Another important factor is the domestic social, economic, political, and judicial context of state parties.143 For instance, the nature of civic space in a country has its share in shaping the interaction with and response of the country to the ICs.144 A vibrant CSOs environment can positively influence compliance with the judgments of human rights courts and also helps in bringing violations of rights to the attention of the international community. Moreover, ‘democratic states are more likely to honour their international commitments.’145 Domestic realities of state parties are relevant in the context of the African Court. Most of the countries that are state parties to the African Court Protocol are far away from establishing a sustainable democratic system. Except for countries such as South Africa, Ghana, Mauritius, Kenya and Zambia, which are relatively open societies, other countries are either in the process of transition to democracy like The Gambia or unable to make meaningful progress like Libya.
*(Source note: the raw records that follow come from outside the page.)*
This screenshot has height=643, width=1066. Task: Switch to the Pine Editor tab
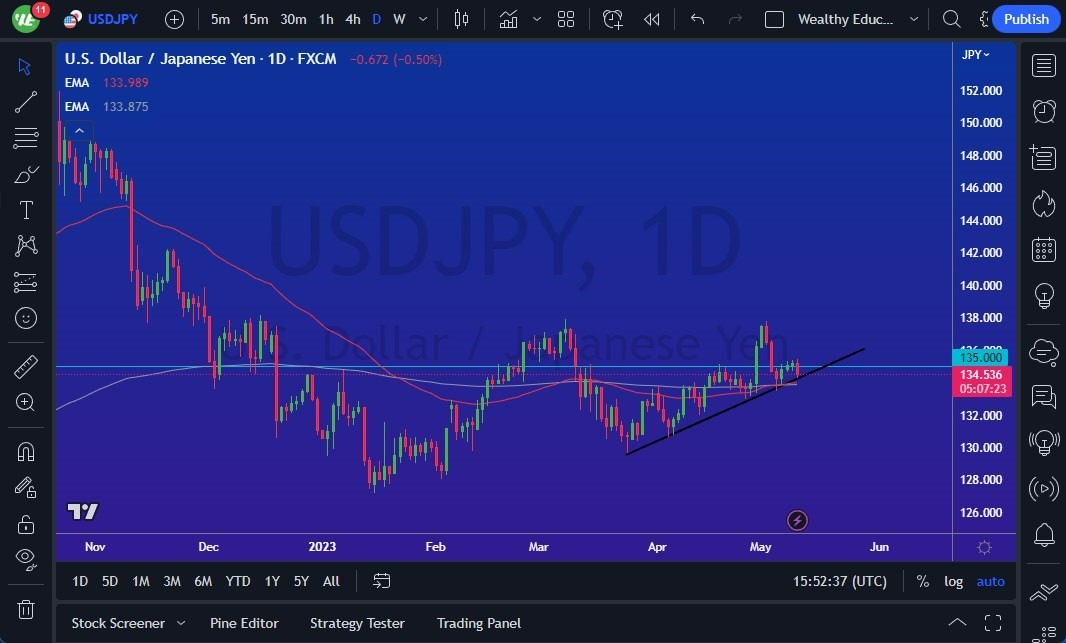coord(244,622)
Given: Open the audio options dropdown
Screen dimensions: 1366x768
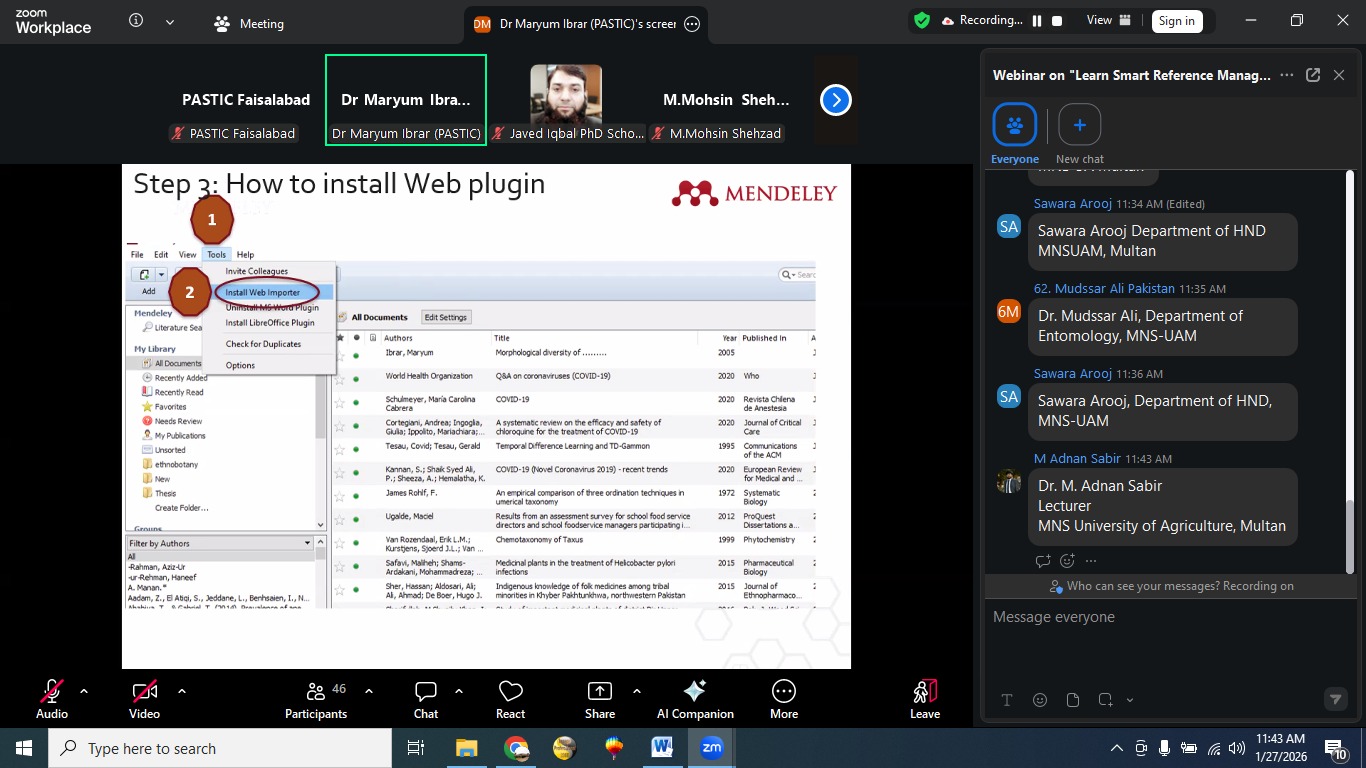Looking at the screenshot, I should point(83,689).
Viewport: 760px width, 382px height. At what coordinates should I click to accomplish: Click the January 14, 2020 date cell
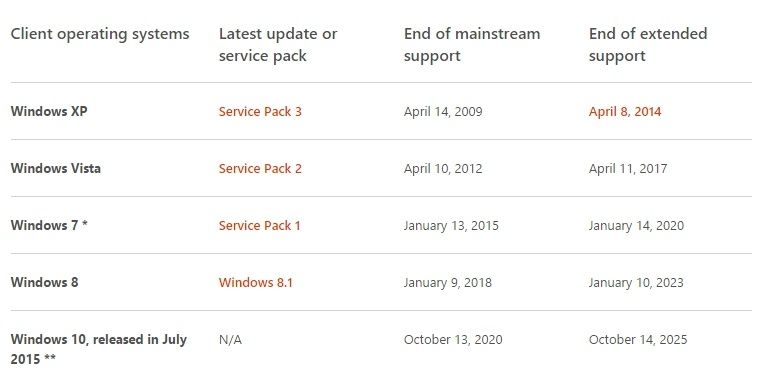636,225
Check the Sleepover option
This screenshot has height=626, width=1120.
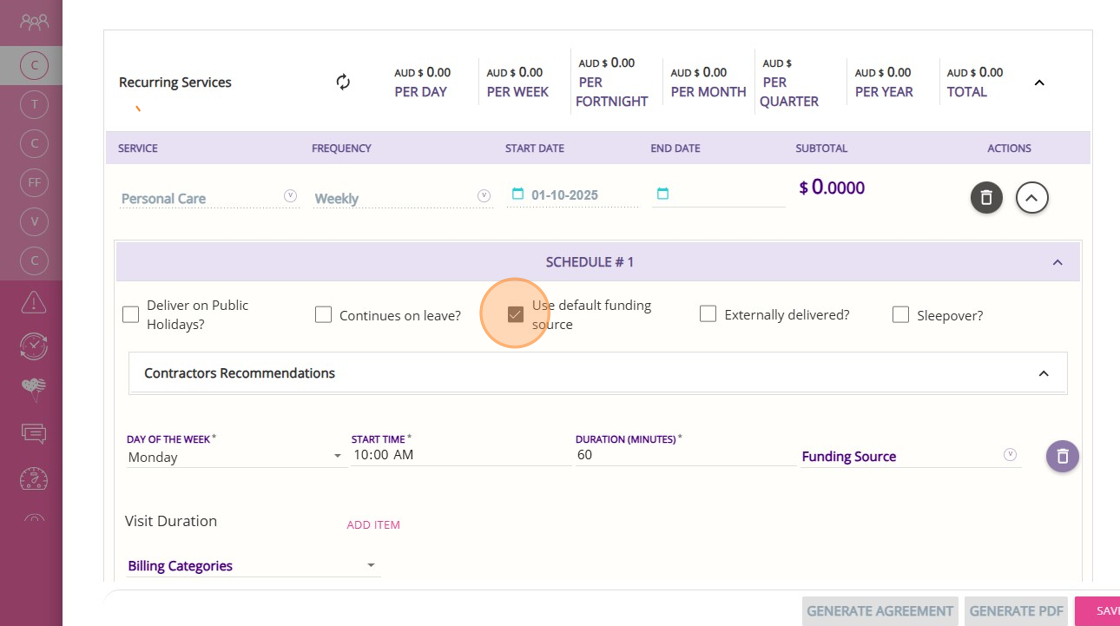pos(900,315)
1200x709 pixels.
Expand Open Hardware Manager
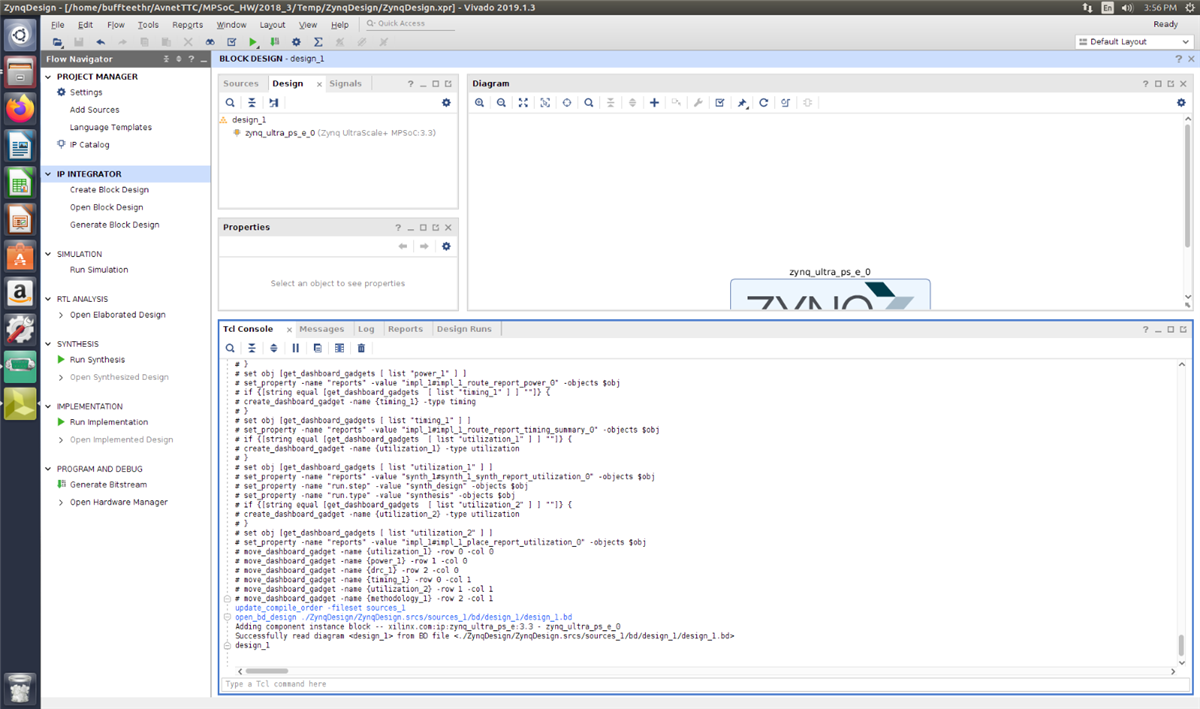(x=61, y=502)
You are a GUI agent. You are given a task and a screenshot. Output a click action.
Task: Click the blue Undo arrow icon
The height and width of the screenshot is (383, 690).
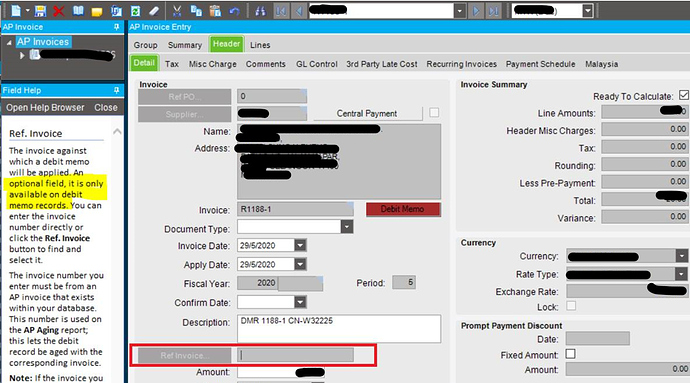click(234, 11)
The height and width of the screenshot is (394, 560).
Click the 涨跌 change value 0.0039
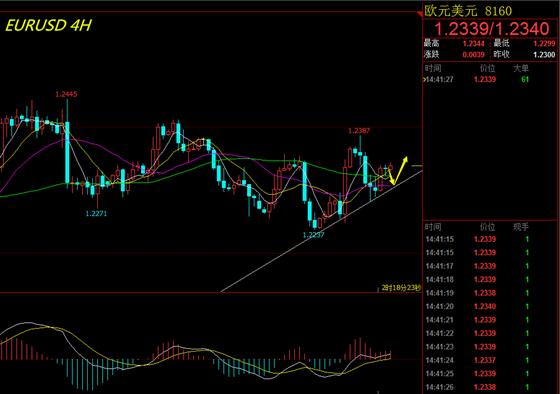point(474,54)
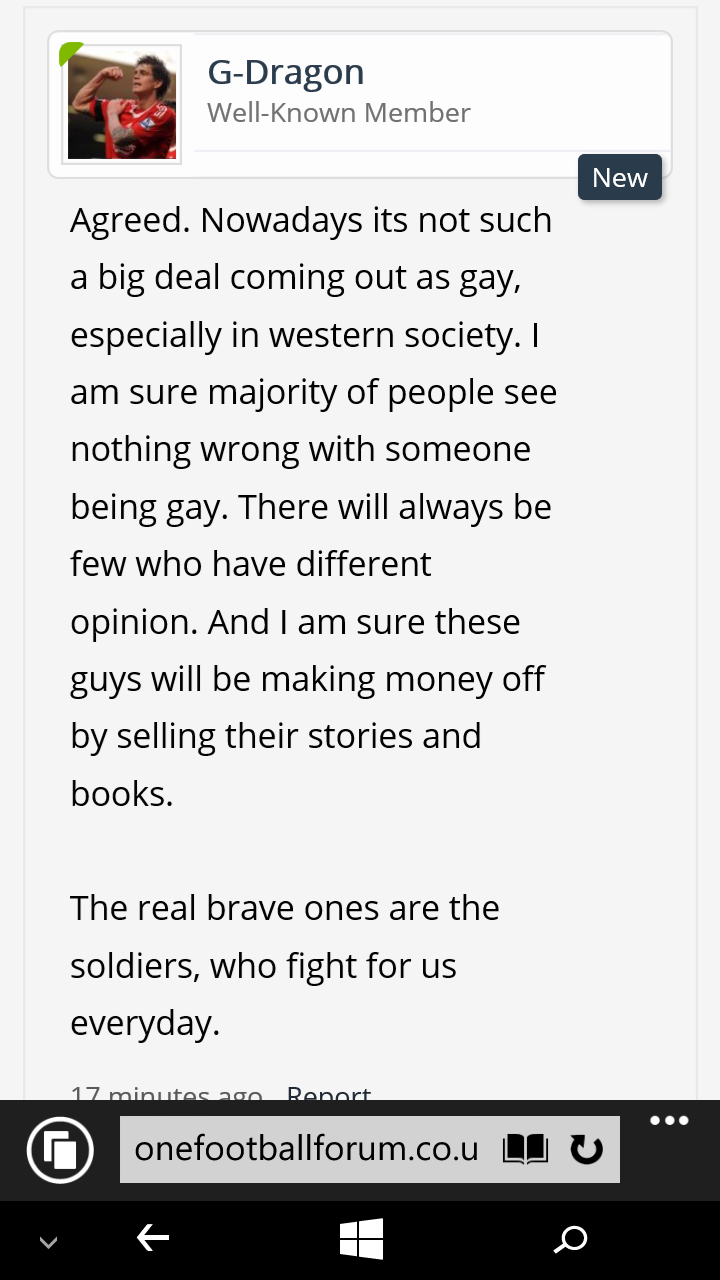Image resolution: width=720 pixels, height=1280 pixels.
Task: Go back using the navigation arrow
Action: pyautogui.click(x=153, y=1239)
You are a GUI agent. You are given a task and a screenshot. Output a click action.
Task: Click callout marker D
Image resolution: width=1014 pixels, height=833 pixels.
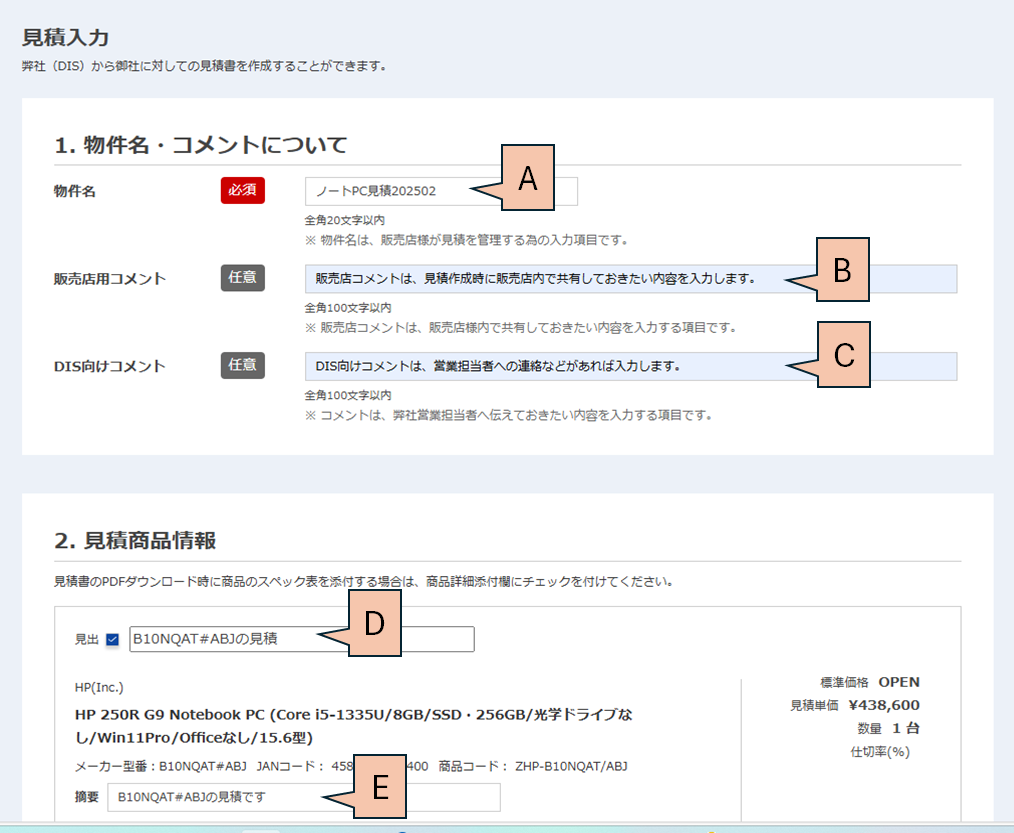[x=374, y=623]
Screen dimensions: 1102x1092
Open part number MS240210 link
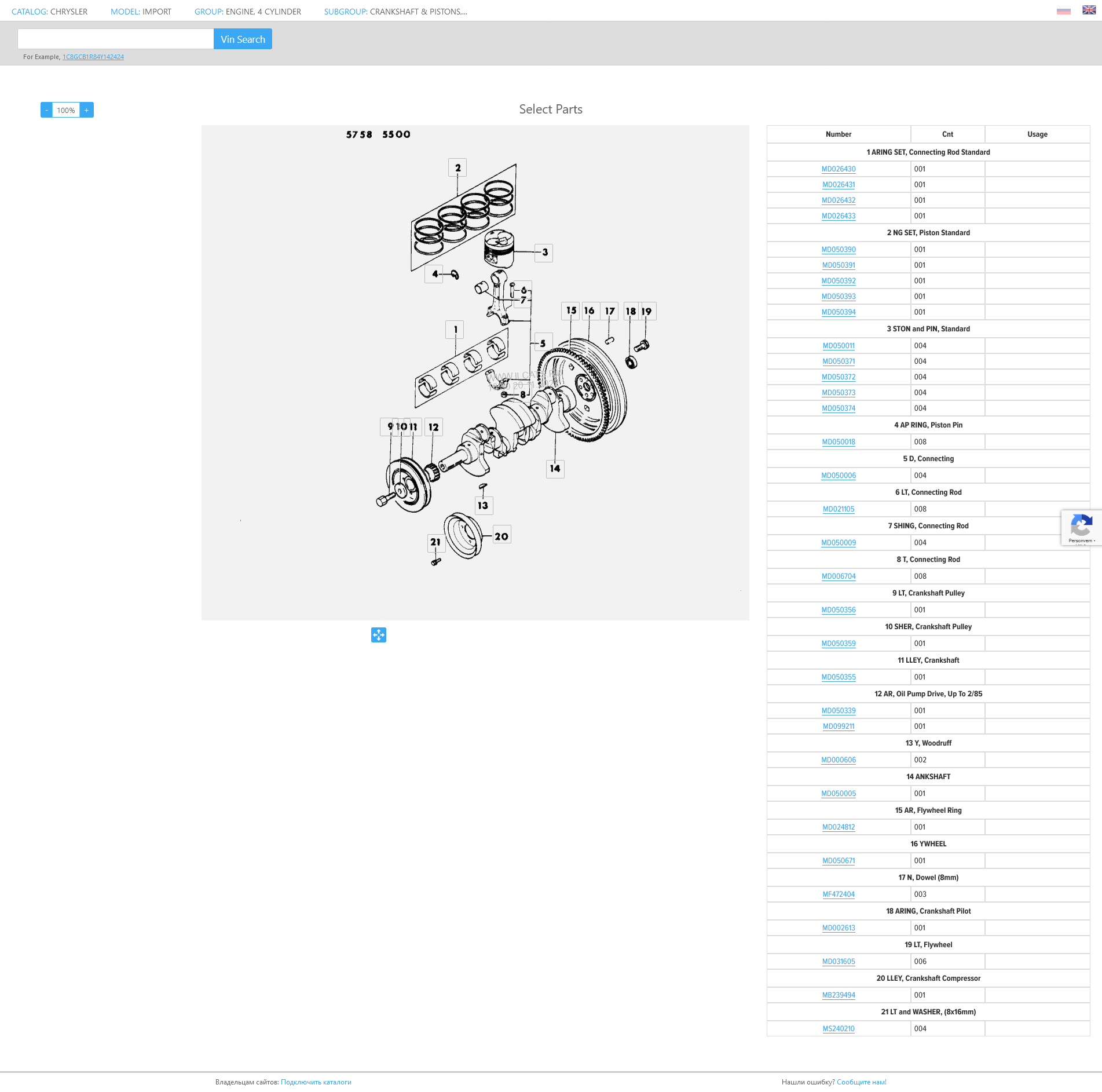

In other state parties such as Tanzania and Rwanda, there is a pattern of shrinking civic space. There is an extreme situation like Mali and Burkina Faso experiencing unconstitutional changes of government, which has led to their suspension from the AU membership.146 Thus, the African Court struggles to ensure its effectiveness while operating in a politically volatile environment.

5 CONCLUSION

This article discussed the approaches for assessing the effectiveness of ICs, namely, the compliance rate, the usage rate, and the goal-based approaches and applied the same to assess the effectiveness of the African Court. Taking into consideration the young age of the African Court and the political atmosphere in which it is operating, the work the African Court has undertaken in rendering judgments that cover a wide range of human rights is commendable. Nevertheless, the challenges of low compliance with judgments, flaws in legal reasoning, and delays in delivering judgments cannot be overlooked. Yet, such shortcomings cannot detract from the effectiveness of the African Court.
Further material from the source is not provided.